T-SQL decoder ring for Google BigQuery?

  • Sorry if this is in the wrong forum... feel free to move it.

    I'm okay with T-SQL, but BigQuery boggles my mind. Is there a good reference comparing the two somewhere? I was looking for a little bit of something sort of like an intro and recipes for converting between the two.

    thanks!

     

  • Haven't seen that. I did run across this item on learning BigQuery

    https://codingisforlosers.com/learn-bigquery-sql/

  • Thanks,  Steve, I'll check it out. (Gotta say, I never expected to have to help my nephew figure his way through BigQuery, but here I am!)

    This book looks promising, but it's just about BigQuery...

    Data Science on the Google Cloud Platform: Implementing End-to-End Real-Time Data Pipelines: From Ingest to Machine Learning 

    Might be the best I'm going to do for the time being.

  • I haven't seen a comparison.

     

    that being said, if you're learning it, maybe you want to write one. I'd pay you, even for a series of articles as you learn the differences in the languages.

  • Be warned, I'm a rank beginner... I'm absolutely clueless about BigQuery, but that might be a good thing. I guess I might have to just make an account for BigQuery (BQ, because I'm lazy) and use data there.

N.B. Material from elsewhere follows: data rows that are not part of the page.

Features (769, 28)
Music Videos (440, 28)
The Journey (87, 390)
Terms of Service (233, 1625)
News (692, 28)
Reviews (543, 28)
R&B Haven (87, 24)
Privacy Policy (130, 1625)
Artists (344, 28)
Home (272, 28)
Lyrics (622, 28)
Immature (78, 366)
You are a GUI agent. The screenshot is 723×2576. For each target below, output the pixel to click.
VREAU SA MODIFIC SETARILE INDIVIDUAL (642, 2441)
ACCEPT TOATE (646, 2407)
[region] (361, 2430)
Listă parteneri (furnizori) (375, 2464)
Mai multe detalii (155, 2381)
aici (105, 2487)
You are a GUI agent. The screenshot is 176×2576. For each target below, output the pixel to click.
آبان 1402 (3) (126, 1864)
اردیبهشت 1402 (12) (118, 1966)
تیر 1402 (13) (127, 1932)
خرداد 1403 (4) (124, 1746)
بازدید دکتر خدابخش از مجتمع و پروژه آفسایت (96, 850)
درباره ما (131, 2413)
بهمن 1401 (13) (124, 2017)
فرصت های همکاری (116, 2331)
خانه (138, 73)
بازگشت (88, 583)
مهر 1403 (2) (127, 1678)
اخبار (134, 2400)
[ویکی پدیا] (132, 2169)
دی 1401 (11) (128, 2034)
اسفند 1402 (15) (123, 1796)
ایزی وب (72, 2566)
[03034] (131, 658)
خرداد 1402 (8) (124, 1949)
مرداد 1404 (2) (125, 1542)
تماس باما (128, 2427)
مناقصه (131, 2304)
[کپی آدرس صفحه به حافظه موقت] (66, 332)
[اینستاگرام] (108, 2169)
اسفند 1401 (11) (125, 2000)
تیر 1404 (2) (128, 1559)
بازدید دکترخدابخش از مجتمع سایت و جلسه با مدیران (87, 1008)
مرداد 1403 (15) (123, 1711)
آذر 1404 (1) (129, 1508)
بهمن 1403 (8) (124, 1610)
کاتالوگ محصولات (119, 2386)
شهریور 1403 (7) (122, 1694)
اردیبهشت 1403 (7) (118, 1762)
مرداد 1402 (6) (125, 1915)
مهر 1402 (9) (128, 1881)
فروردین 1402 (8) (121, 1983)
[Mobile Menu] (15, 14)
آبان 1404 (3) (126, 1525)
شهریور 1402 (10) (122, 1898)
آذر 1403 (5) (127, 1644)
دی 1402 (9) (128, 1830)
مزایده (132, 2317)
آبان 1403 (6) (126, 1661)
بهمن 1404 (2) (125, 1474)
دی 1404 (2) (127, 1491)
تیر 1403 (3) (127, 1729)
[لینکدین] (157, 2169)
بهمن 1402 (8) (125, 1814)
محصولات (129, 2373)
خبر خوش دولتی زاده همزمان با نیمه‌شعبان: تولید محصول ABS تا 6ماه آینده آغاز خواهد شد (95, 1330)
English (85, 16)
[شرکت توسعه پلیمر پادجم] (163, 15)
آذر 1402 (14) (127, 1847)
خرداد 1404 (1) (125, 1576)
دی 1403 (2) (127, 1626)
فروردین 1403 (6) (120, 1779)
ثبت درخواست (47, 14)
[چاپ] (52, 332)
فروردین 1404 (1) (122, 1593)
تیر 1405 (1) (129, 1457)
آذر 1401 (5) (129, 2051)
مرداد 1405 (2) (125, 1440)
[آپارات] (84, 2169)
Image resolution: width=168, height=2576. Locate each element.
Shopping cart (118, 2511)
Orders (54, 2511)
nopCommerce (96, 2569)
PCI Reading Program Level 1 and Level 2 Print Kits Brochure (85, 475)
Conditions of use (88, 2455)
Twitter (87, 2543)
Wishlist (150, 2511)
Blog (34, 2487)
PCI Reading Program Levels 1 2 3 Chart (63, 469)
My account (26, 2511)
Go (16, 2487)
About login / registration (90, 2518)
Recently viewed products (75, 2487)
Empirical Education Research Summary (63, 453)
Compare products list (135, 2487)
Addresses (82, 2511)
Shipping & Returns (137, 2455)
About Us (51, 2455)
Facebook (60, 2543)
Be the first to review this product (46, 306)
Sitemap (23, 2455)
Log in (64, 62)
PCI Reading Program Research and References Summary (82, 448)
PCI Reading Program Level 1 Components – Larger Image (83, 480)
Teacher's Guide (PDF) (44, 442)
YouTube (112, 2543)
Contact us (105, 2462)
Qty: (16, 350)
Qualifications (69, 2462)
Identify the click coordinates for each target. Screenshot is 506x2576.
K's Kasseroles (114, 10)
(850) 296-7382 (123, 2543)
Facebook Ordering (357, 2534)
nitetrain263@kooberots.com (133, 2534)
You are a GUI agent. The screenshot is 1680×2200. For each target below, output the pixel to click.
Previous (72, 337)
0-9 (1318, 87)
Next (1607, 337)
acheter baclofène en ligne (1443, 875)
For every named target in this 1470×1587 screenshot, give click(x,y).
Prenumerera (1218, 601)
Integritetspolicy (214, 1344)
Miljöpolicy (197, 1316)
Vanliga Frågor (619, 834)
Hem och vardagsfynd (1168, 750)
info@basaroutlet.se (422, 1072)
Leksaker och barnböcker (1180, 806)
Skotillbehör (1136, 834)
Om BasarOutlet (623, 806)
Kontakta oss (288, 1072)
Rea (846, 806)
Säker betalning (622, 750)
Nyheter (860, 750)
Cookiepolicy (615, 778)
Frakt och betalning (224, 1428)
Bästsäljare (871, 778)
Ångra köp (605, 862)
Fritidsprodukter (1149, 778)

At the moment, I'm thinking of doing something like:

    1. create tables in BQ...
    2. Populating tables in BQ from parquet files (Something I know absolutely nothing about)
    3. similarities & differences I found between BQ SQL and T-SQL, like LIMIT n instead of TOP n - one *huge* thing that makes my life easier is that BQ supports common table expressions.
    4. Weird things / surprises I found.

    One thing I was hoping to figure out (which I may do with CTEs) was solving the "sanity check" question - Well, running a query against an enormous dataset can take 15 minutes, so I wanted a way to test on the smallest reasonable dataset I could. I haven't figured it out yet, but I was tempted to create 2 CTEs -- one for "today" and one for "yesterday" (except the way things are in Nephew's BQ dataset is that each one is in a separate table, and the table names change). So I'd do a TOP/LIMIT query for each and compare a thin horizontal "slice" of data from each just to see if things make sense or are working.

    part of the fun is that I have zero clue what to expect. The other problem is getting my head around Python and Pandas, because I think that's the sane way of dealing with the result sets from BQ. (And something like Notebooks)... because it would be self-documenting.

    Any thoughts?

    Pieter

  • It might be interesting to just see your impressions and experiments. I'd think you present this as "what I learned" rather than "this is what you should do"

  • Oh, I definitely wouldn't do that! It would be more like "Notes from the road: what I learned (and maybe didn't) using BigQuery"

  • Okay, just found one really interesting feature... described here: https://cloud.google.com/bigquery/docs/querying-wildcard-tables#limitations

    It makes sense if your data pipeline generates something like CSV files with a format of [standard file prefix]MMDDYY

    the part to keep in mind is that in BigQuery, you often upload a series of huge files/CSVs/whatever. In addition to filtering what's IN a table, in BQ, you can filter the tables that "participate" in the query, like this:

    SELECT
      max,
      ROUND((max-32)*5/9,1) celsius,
      mo,
      da,
      year
    FROM
      bigquery-public-data.noaa_gsod.gsod19*
    WHERE
      max != 9999.9 # code for missing data
      AND _TABLE_SUFFIX BETWEEN '29' and '35'
    ORDER BY
      max DESC

    It's like partitioned tables without the hassle of partitioning. It also means you can import entire files with the same structure into their own tables, and then combine them with _TABLE_SUFFIX instead of writing a messy UNION ALL query that would require dynamic T-SQL. If you're doing time-based analysis (like changes in value or whatever over time), you can query all the tables at once. (Super handy if you're testing a query ... you can just eliminate all but the first table by changing the _TABLE_SUFFIX filter so only one table is returned.)  Funky, but I can definitely see how this would be helpful if you're doing queries on a massive scale. I seriously think it's time for a book! Otherwise, I might spend too much time thinking in terms of how SQL Server does it, and the two database engines are vastly different.

    Once upon a time, I did cancer research, and their studies were all in separate databases/tables. It would have been pretty wild to do a query using something like _TABLE_SUFFIX (I wonder if there's a PREFIX version of that.) to get ALL the data from ALL the protocols of  the same type (like "lung", "central nervous system", etc) and just do a super quick summary of *all* of them at once, just to look for patterns.

    • This reply was modified 4 years, 4 months ago by  pietlinden.